EXTRACTED INFORMATION:
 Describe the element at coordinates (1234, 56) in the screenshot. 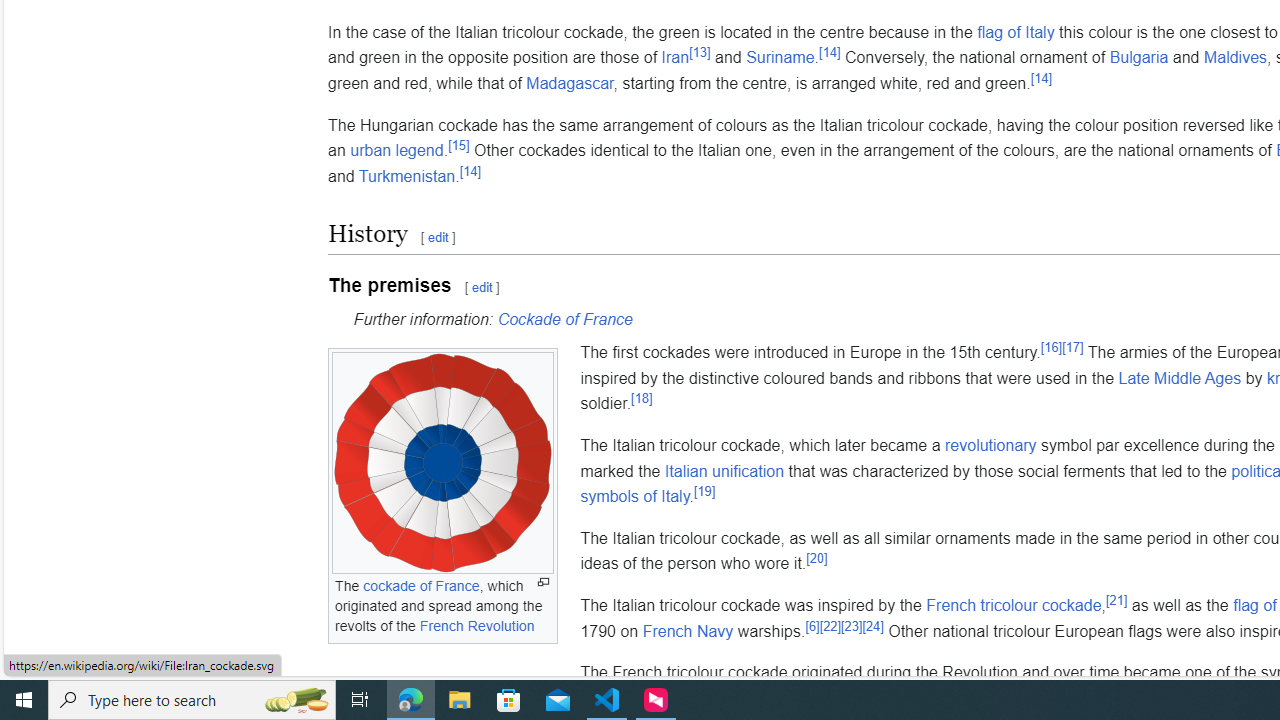

I see `'Maldives'` at that location.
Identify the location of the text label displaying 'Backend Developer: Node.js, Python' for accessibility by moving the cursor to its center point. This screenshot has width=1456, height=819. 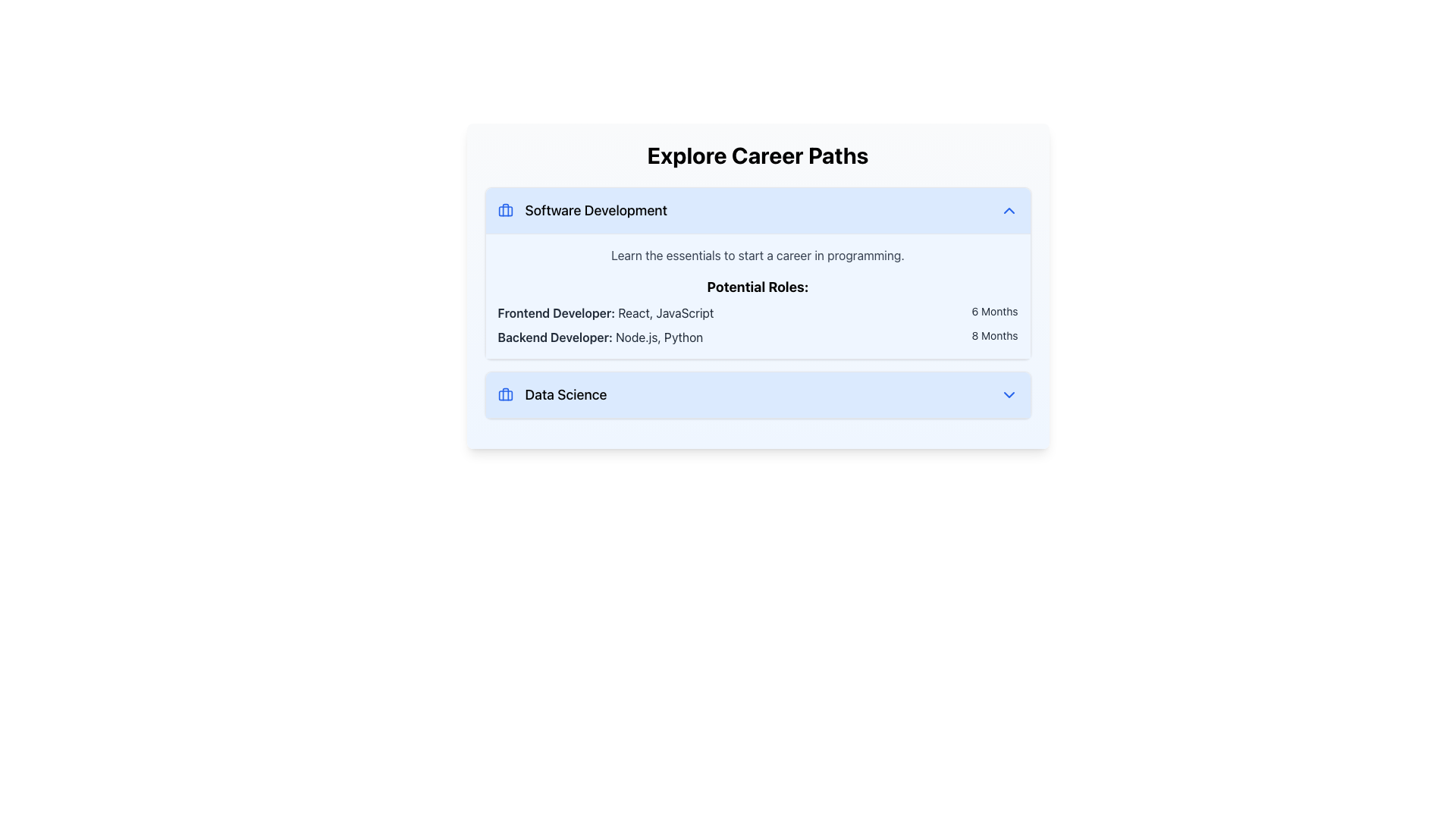
(599, 336).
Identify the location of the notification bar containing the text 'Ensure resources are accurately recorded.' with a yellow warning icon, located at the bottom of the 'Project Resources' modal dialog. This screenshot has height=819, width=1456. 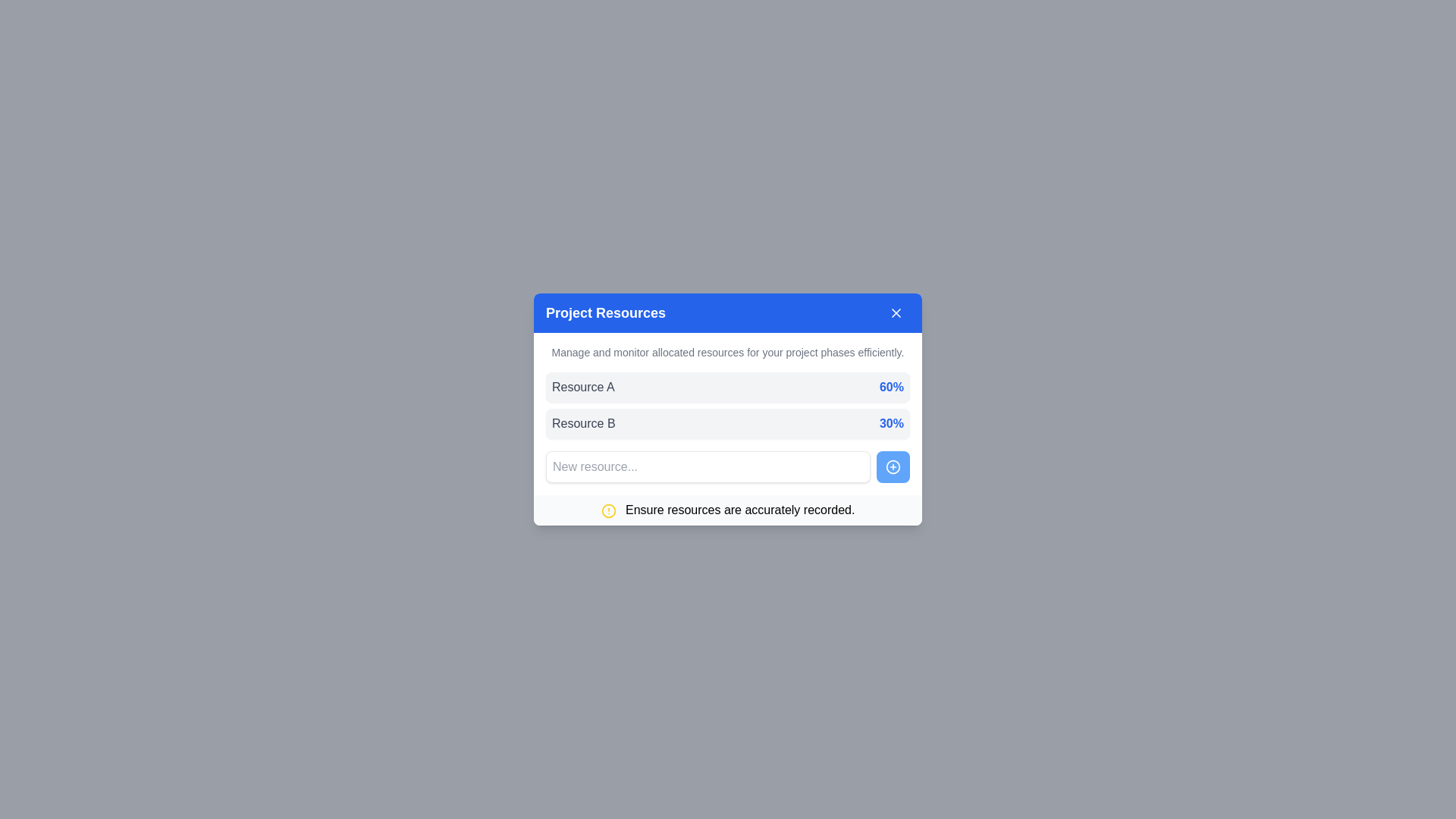
(728, 510).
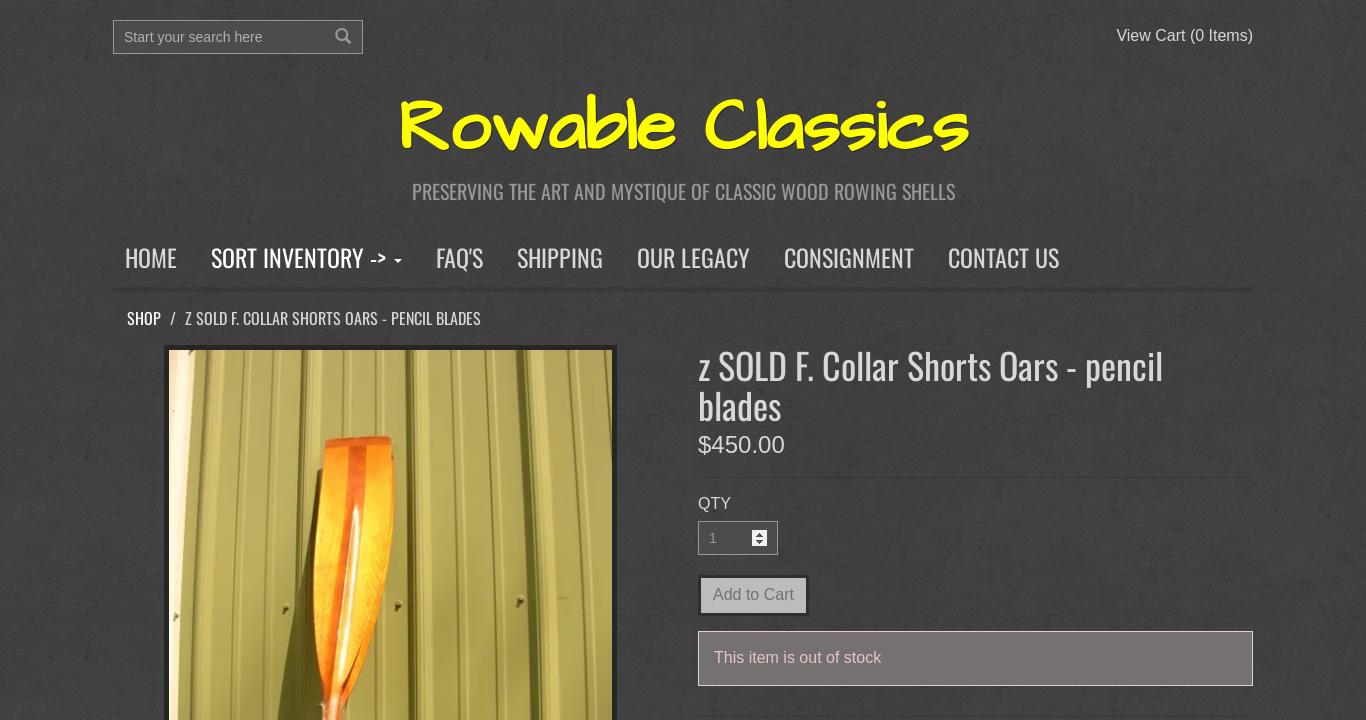 The image size is (1366, 720). What do you see at coordinates (126, 317) in the screenshot?
I see `'Shop'` at bounding box center [126, 317].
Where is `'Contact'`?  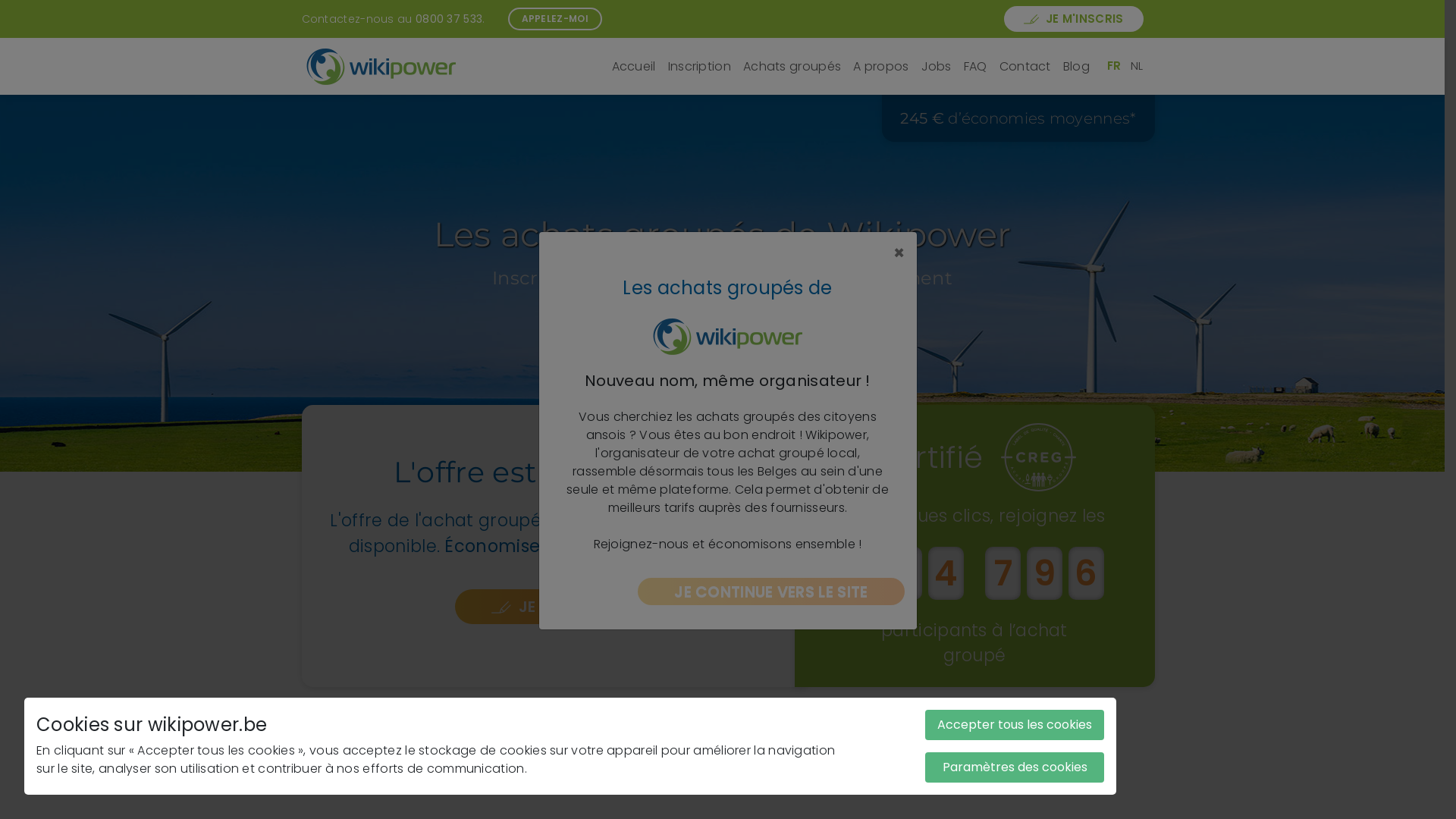
'Contact' is located at coordinates (1025, 66).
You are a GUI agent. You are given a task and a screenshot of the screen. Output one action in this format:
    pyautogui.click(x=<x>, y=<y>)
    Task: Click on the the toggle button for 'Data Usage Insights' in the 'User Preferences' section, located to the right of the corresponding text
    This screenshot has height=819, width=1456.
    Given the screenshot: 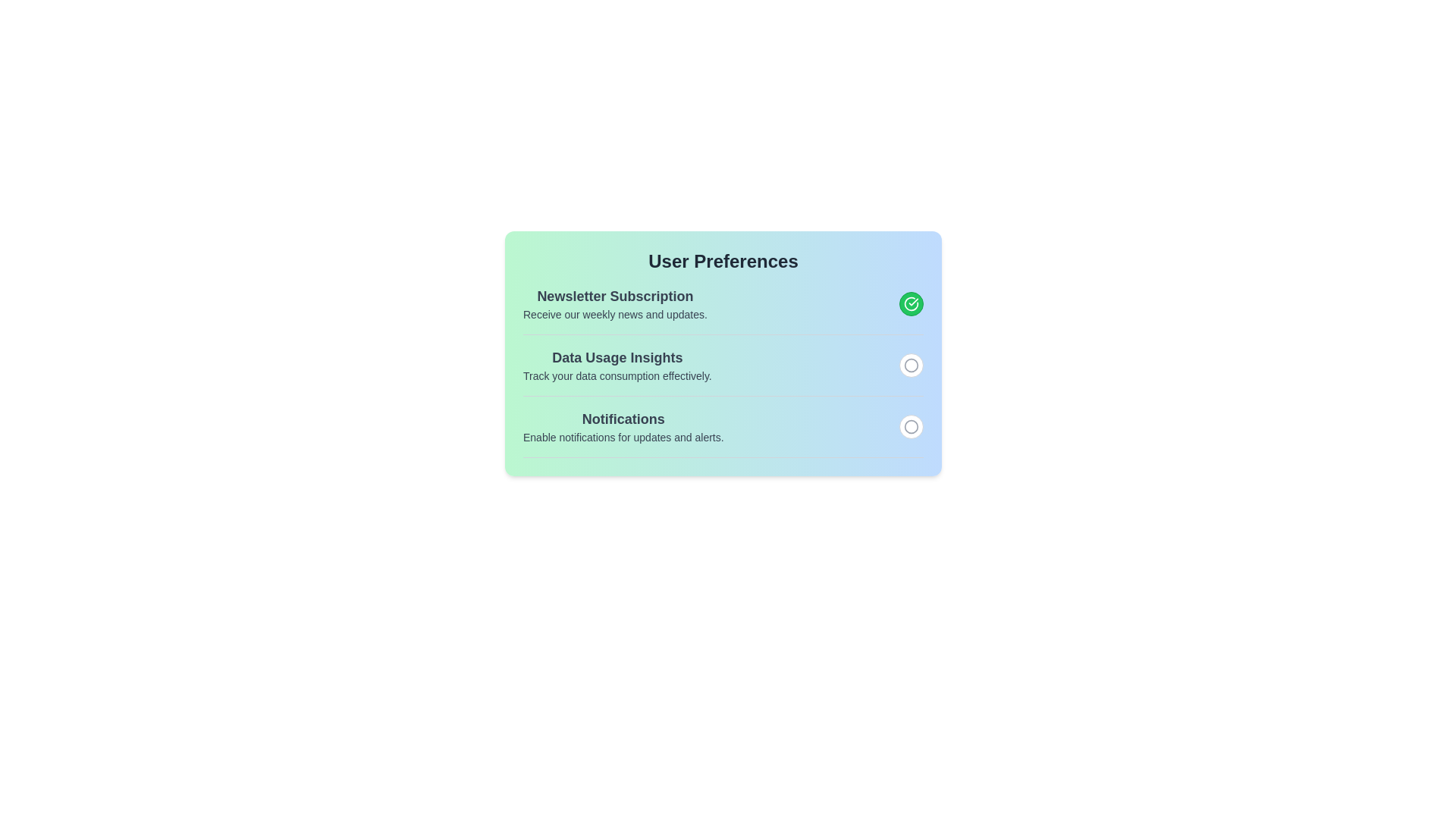 What is the action you would take?
    pyautogui.click(x=910, y=366)
    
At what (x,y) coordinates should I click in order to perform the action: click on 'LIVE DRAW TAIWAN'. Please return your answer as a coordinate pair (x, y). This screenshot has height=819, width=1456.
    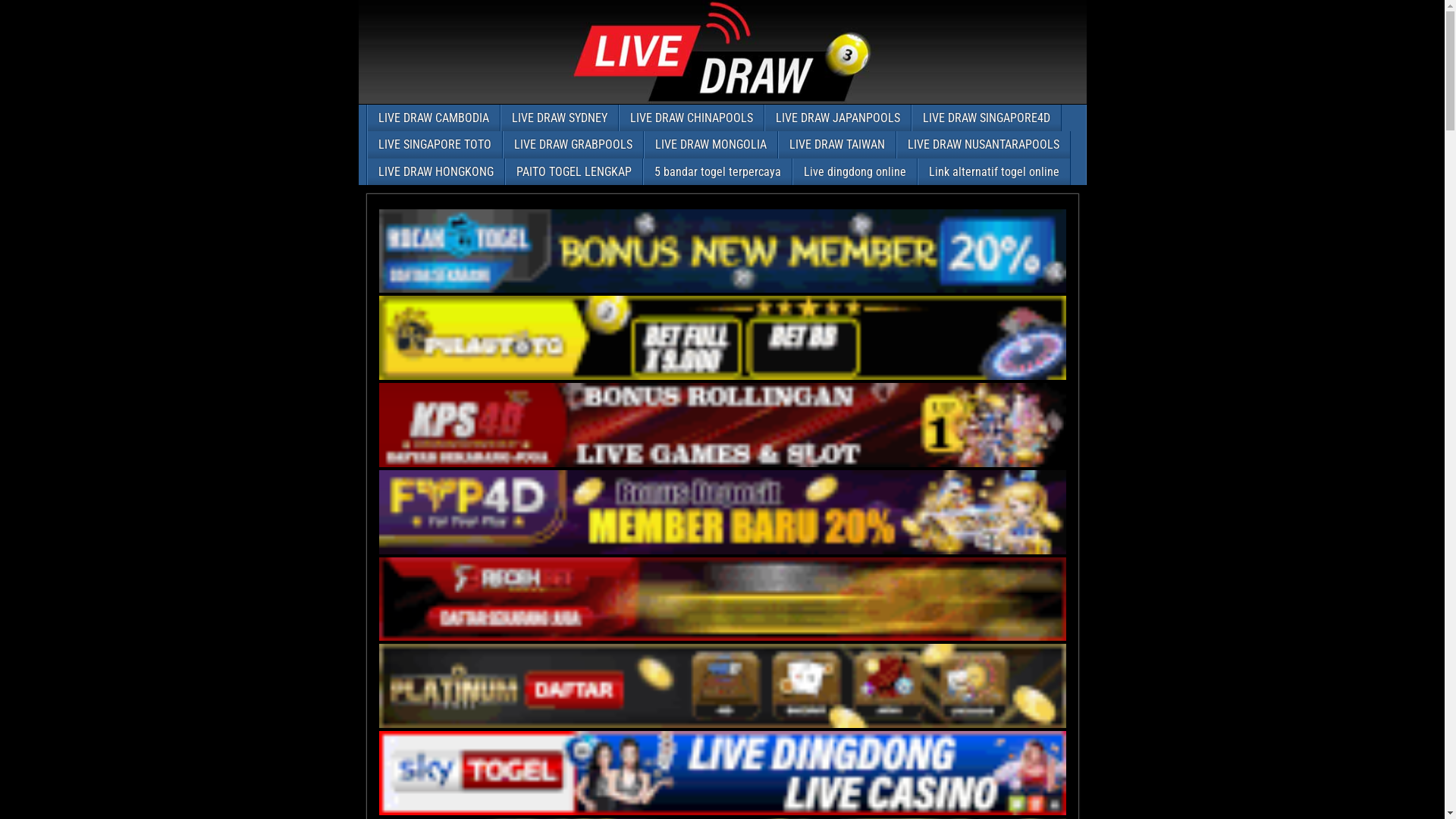
    Looking at the image, I should click on (836, 144).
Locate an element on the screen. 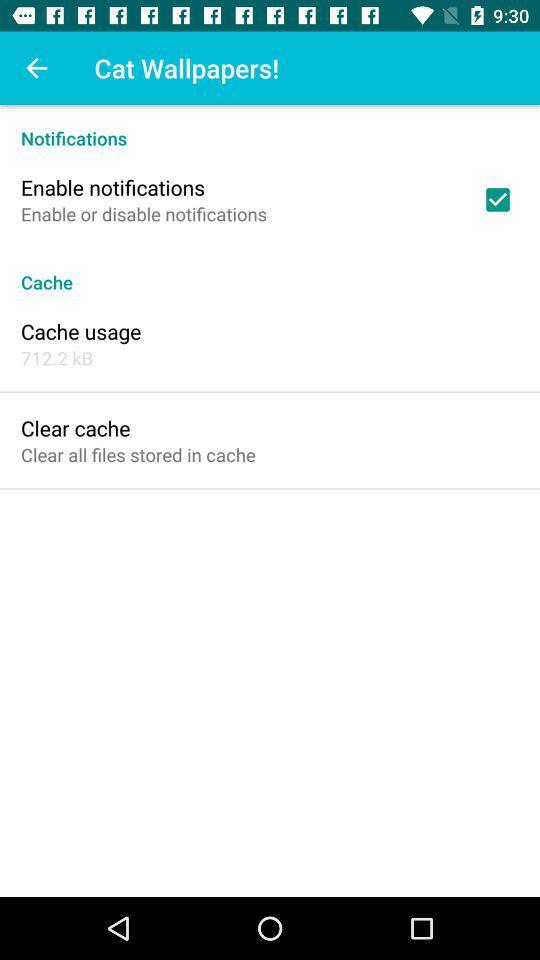 The image size is (540, 960). clear all files item is located at coordinates (137, 454).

WRITTEN TASK: Rewrite the rows from the first line through the line containing "(599, 336)." as a numbered list, skipping blank lines and leaving out the pictures.

EXERCISE RESPONSE:
1.  Describe the element at coordinates (1234, 56) in the screenshot. 
2. I see `'Maldives'` at that location.
3. Identify the location of the text label displaying 'Backend Developer: Node.js, Python' for accessibility by moving the cursor to its center point. This screenshot has width=1456, height=819. 
4. (599, 336).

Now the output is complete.